Sans l’initiative de Charles Vermot, le calibre El Primero appartiendrait à l’histoire. Son action d’insoumission a donné un tout autre destin au premier calibre de chronographe automatique.
Charles Vermot, l’homme qui dit “Non” !
« Rien d’audacieux n’existe sans la désobéissance à des règles. » Des événements donnent régulièrement vie à cette pensée de Jean Cocteau. Dans la longue et passionnante histoire de Zenith, le refus de suivre une directive prend une saveur toute particulière avec la décision prise par Charles Vermot. En 1975, les oscillations du quartz dans les calibres provoquent une secousse sismique dans le paysage horloger.

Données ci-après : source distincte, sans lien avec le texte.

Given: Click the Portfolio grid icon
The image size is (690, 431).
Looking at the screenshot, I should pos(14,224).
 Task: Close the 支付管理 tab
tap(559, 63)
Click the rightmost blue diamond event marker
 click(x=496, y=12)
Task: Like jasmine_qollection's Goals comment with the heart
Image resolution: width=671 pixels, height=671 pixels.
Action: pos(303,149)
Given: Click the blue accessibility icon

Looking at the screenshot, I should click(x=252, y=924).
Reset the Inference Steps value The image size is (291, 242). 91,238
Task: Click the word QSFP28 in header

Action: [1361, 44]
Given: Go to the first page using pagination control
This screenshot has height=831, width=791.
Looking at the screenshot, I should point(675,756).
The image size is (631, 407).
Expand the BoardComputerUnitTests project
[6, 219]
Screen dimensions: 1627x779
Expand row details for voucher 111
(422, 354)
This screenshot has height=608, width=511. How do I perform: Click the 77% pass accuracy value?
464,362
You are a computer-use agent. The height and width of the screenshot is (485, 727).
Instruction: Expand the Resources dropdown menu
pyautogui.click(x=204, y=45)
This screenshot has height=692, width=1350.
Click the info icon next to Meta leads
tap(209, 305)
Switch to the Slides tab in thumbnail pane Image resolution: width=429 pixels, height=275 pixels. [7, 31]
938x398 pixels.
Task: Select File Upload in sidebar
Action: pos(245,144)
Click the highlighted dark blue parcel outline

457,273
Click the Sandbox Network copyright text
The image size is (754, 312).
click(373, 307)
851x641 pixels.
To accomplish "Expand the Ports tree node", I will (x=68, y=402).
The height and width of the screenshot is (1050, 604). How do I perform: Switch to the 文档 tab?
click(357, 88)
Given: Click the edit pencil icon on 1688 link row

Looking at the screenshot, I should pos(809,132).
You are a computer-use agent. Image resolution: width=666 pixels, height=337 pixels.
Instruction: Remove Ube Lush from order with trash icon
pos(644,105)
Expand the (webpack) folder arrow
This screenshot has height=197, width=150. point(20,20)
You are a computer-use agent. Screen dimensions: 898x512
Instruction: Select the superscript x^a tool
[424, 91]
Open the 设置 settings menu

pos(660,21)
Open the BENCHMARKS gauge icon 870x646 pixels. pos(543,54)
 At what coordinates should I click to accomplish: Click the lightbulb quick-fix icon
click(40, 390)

Les mouvements mécaniques à remontage manuel ou automatique ne s’en relèveront pas durant cette décennie. La manufacture acquise par une entreprise américaine spécialisée dans la vente de radio et de télévision en 1971, la Zenith Radio Corporation, subit une orientation stratégique lourde de conséquences. L’équipe dirigeante impose l’arrêt de la production des mouvements El Primero désirant même faire table rase du passé au profit de la quartzomania. Cette décision ne fait pas l’unanimité. Charles Vermot, chef de fabrication des ébauches durant 40 ans, prend alors sa plume et adresse une missive pour exprimer sa position. « Sans être contre le progrès, je constate que le monde est ainsi fait. En ce sens qu’il a toujours des retours en arrière. Vous avez tort de croire en l’arrêt total du chrono mécanique automatique. Aussi, je suis persuadé qu’un jour, votre entreprise pourra bénéficier des lubies et modes que le monde a toujours connus » conclut-il, avec pertinence, sa requête. Sa demande ne rencontra pas l’approbation de la nouvelle équipe dirigeante.
Il faut sauver “el primero” !
L’atelier 4 de la manufacture regorge de trésors accumulés depuis le lancement du projet El Primero dans les années 1960 jusqu’à sa mise en production à partir de 1969. Dans les classeurs, chaque esquisse et chaque annotation constitue autant de sources pour développer le mouvement. Dans cette pièce, plus de 150 étampes mais aussi des cames, des outils de coupe et des plans techniques essentiels à la fabrication du El Primero sont regroupés. Pour Charles Vermot, l’objectif est clair : dissimuler cette tonne d’acier et de papier et la consigner consciencieusement dans les mansardes de la manufacture. Il a la conviction qu’un jour, les mouvements mécaniques seront à nouveau appréciés par les amateurs d’horlogerie. L’opération est alors menée en toute discrétion avec de multiples allers-retours en direction du grenier. Une fois l’ensemble mis à l’abri, l’horloger prend même le parti de condamner la porte des combles.
Charles Vermot sauve Zenith
Le temps aurait pu jouer contre lui et le grenier devenir des oubliettes. Cependant, en 1984, sa clairvoyance est récompensée. Six ans plus tôt, Zenith a changé de main au profit d’un consortium mené par Paul Castella. Celui-ci oriente la production de la manufacture dans une tout autre direction avec un retour aux sources. Ce choix stratégique sonne le retour de la production de montres à mouvement mécanique. Pour Charles Vermot, il est temps d’avouer son stratagème. La production du mythique chronographe est relancée. En 2019, le jubilé du El Primero donne l’occasion de mettre en exergue cet acte de rébellion qui s’est métamorphosé en acte de bravoure.